The handoff is part of the recommendation
A correct answer can still create a poor experience.
Commerce teams often focus on discovery and treat the click-through as somebody else’s problem. That boundary no longer holds. If an agent says, “This is the one,” and then sends the customer to a generic category page, a broken product URL, or an unselected configuration, the shopper has to repeat the work. It feels like a bait and switch, even when nobody intended one.
The merchant should keep control of checkout, brand presentation, payment, policies, and the customer relationship. Agentic discovery does not require giving any of that away. It does require a dependable bridge from recommendation to a merchant-owned next step.
A strong handoff includes canonical product identity, a current route, and, where the platform permits it, enough state to resolve the recommended configuration. The customer should arrive at the answer, not at the start of another search session.
That is where agentic commerce stops being a novelty and starts becoming conversion infrastructure.
The catalog needs an owner, not another dashboard
It is tempting to hand this to an AI team. That would be a mistake.
No single group owns every truth required for a commerce recommendation. Merchandising shapes how products are grouped and explained. Operations owns inventory and fulfillment constraints. Data teams govern identifiers and feeds. Engineering owns interfaces and response time. Commerce leaders own the customer outcome and the revenue outcome.
An assistant exposes the gaps between those groups.
The practical response is not a committee that meets once a quarter. It is a shared definition of a live offer, clear ownership for each field, an agreed measure of freshness, and a response plan for recommendations that cannot be verified. The ambition is deliberately simple: reliable answers to high-intent buying questions.
Start with twenty of those questions. Use language that customers really use. Include the awkward requests: replacement parts, firm budgets, incompatible variants, delivery deadlines, regulated products, multi-pack orders, and out-of-stock substitutions. Run each question through the same path an assistant would use. Then follow every result through to the storefront.
The failures will be plain. Some answers will be too broad. Some rules will be stuck in copy. Some stock states will be out of date. Some URLs will send shoppers into a dead end. Each issue looks like a small catalog problem. Together, they are a revenue-system problem.

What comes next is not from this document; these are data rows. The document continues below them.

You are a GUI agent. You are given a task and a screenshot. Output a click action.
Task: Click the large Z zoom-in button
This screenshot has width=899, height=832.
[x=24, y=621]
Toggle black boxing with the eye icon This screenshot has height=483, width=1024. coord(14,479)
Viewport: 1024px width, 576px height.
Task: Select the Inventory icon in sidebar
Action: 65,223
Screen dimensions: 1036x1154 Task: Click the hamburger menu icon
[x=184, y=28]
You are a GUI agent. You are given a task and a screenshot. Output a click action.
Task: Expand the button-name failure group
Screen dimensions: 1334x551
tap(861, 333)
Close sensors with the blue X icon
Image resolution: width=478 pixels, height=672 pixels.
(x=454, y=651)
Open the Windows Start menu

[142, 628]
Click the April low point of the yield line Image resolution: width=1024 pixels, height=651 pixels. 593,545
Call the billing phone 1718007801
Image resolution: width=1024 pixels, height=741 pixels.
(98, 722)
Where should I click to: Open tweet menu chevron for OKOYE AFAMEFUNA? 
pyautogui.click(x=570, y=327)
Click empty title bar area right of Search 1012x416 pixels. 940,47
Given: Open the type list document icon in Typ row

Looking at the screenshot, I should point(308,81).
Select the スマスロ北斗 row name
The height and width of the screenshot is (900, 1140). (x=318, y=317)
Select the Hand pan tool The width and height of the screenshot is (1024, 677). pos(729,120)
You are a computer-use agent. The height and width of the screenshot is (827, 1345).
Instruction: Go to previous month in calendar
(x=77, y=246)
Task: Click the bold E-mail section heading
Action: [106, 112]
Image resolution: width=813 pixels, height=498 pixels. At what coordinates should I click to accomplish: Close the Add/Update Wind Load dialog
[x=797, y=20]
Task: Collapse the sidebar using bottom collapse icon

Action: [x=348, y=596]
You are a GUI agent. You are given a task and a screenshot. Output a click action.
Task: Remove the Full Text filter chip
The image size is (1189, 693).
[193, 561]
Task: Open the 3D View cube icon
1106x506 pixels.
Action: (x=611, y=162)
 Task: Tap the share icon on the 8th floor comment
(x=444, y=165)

The brands that win will be easy for software to buy from
The next phase of commerce will not be won by the brand that announces an AI assistant first. It will be won by the brand whose offers are easiest for intelligent software to understand, verify, compare, and route into a transaction.
That demands more than searchable pages. It demands current product truth, explicit decision-level data, and feedback that shows where genuine buying intent runs into a weak answer.
Build that foundation and every future interface has something useful to work with: site search, a service agent, a marketplace integration, a shopping assistant, or an experience nobody has built yet.
So the first question is not, “Which AI assistant should we launch?”
It is, “Can our catalog give a correct answer when the buyer is specific?”